Dickins' father, Joseph Wood Thompson, died in 1939 after being shot in his house. According to court transcripts, Dickins claimed her father had committed suicide, possibly due to financial struggles during the Great Depression. After her father's death, Dickins' mother sold their house to James Rabun Jones and Josie Pattinson Jones, a distant cousin, and moved into the Jones' old house down the street.

== Personal life ==
Dickins attended Hollins College in Roanoke, Virginia, graduating in 1928. On January 24, 1929, she married John William Dickins (December 8, 1901 - March 13, 1977), a prominent cotton merchant and planter, whom she met while he stayed with her family in the 1920s. Mr. Dickins, the son of a wealthy doctor, was a graduate of Mississippi College, where he was a star baseball player and student body president, and later founded the John Dickins Cotton Company. Dickins and her husband purchased a lot of her family's property, including their 1800-acre plantation, after the death of her father, to help her mother with finances.

====================

> _What this exercise asks_:
A - Please transcribe the stretch of the Dickins passage from "Dickins' father, Joseph" through "down the street.".
B - According to the Dickins passage, what company did John William Dickins found?

> _Source material_:
====================

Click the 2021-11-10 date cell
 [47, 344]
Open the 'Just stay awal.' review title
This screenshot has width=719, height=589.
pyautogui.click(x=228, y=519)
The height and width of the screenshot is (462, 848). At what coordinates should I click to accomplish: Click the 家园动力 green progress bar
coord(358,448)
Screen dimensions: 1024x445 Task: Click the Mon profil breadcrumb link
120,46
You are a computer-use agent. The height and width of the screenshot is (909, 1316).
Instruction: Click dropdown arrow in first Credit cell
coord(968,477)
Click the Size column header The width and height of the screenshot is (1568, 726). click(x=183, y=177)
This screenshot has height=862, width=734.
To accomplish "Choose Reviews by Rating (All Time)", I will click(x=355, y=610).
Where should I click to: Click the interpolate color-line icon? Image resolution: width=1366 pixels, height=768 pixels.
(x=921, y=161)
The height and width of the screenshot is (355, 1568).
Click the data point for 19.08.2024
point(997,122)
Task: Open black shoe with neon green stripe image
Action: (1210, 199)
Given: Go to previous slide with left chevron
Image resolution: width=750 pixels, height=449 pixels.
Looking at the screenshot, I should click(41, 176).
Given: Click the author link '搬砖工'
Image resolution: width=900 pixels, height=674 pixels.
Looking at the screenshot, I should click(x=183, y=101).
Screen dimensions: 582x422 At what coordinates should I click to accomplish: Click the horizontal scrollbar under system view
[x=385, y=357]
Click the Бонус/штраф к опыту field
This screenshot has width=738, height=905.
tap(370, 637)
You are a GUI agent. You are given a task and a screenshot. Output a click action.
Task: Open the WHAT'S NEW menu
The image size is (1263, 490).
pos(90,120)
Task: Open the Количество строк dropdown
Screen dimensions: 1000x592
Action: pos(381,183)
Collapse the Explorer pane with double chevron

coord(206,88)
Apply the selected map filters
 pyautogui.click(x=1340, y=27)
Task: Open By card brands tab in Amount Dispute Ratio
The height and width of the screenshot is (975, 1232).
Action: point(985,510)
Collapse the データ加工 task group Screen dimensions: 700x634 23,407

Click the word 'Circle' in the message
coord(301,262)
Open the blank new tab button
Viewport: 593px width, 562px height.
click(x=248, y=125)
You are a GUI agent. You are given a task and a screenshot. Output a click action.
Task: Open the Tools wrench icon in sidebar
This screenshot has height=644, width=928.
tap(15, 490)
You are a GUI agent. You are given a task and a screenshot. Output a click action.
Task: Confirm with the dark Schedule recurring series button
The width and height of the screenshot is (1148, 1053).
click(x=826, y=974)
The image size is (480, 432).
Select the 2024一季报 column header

====================

> _Answers for this exercise_:
A -
Dickins' father, Joseph Wood Thompson, died in 1939 after being shot in his house. According to court transcripts, Dickins claimed her father had committed suicide, possibly due to financial struggles during the Great Depression. After her father's death, Dickins' mother sold their house to James Rabun Jones and Josie Pattinson Jones, a distant cousin, and moved into the Jones' old house down the street.

B - The John Dickins Cotton Company.